A Kohonen Network API for Node.js

The Self-Organizing Map (commonly also known as Kohonen network) defines an ordered mapping, a kind of projection from a set of given data items onto a regular, usually two-dimensional grid.

Installation

$ npm install node-som

Color Clustering Example

This example shows how the SOM can adaptively cluster a random RGB input space based on the network's training state.

$ npm install node-som
$ cd node_modules/node-som/
$ node examples/colors/colors-cluster.js
$ open examples/colors/color.html

Usage

// Inject the module
var som = require('node-som');

// Create the instance
var somInstance = new som({
	inputLength: 2,
	maxClusters: 5,
	loggingEnabled: true,
	scale: {
		min : 0,
		max : 1000
	}
});

/**
 * Train (all automatic). Optionally, you can include custom input vectors, but 
 * it is recommended that developers allow the automated training (based on the 
 * `scale` configuration) since this results in better networks
 */
 somInstance.train();

/**
 * Create input array. 
 * All items features should be normalized to domain [0,1]
 */
var sample = [0.24, 0.34];

// Call classify to receive your classification group/neuron
var group = somInstance.classify(sample);

// For the sake of intelligence, you can use the somInstance.statistics object to track known neuron usage

## Options
###loggingEnabled (bool)
Enables/Disables logging on the console

###maxClusters (Integer) 
Max number of Classification groups to use. This is an upper-bound and an optimized network usually contains less than this number.

###created (Date) 
When the network was initially created

###classificationCount (Integer) 
Represents the number of classifications run through the network. Used as a metric of maturity.

###inputLength (Integer) 
Component length of input vectors

###inputPatterns (Integer) 
Represents the number of random samples to self-train on. Higher numbers cost more, but can result in more granular groups

###scale (Complex) 
Tells the SOM how to train to insure high accuracy on the target domain. ex. {min: -1000, max: 1000}

## API

###train 
Accepts an array of unscaled input vectors of ordinal length `inputLength`. The implementation scales itself, based on the `scale` constructor configuration.

If no training vectors are provided, Recommended, a random set is generated and trained based on the `__inputPatterns__` configuration. 

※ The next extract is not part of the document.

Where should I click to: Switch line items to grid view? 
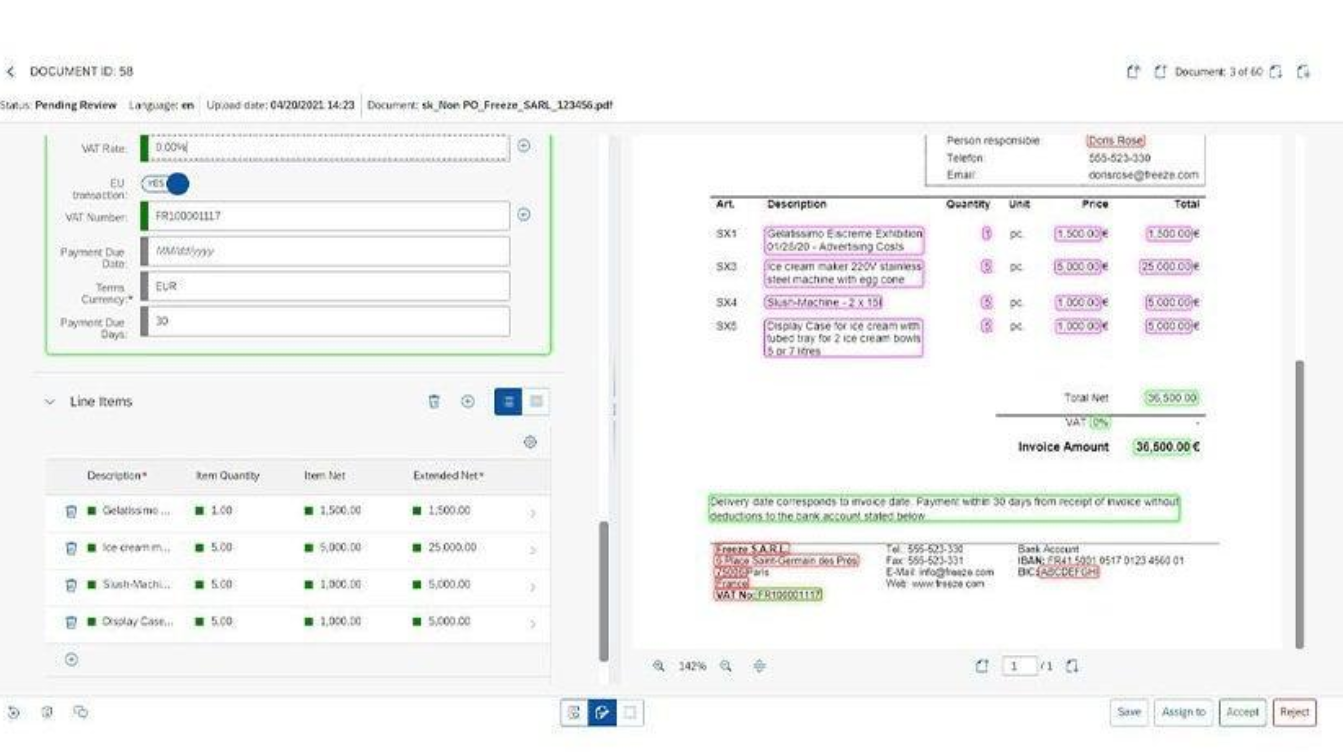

> Note: This results in the most optimized network.

###classify
Given a single unscaled input vector, will return the classification/neuron that best describes the input based on the network state

###extract
Given a classication/neuron, will return component statistics for unscaled input vector extraction. Statistics are in the form of component ranges.

Its up to the developer to use this information to infer about their own domain, since the network doesn't hold on to the entire input domain upon training/classification (for momento purposes).

###serialize
Serialize the network for future use. 

Reloading the network can be done by passing the serialized json into the constructor on instantiation. 

###scaleInput
Scales a vector of `inputLength` based on the SOM's `scale` boundaries. 

> Note: Scaling is done internally. No need to do this unless extending the network implementation.

###descaleInput
 Descales a scalled vector of `inputLength` based on the SOM's `scale` boundaries.

> Note: Descaling is done internally. No need to do this unless extending the network implementation.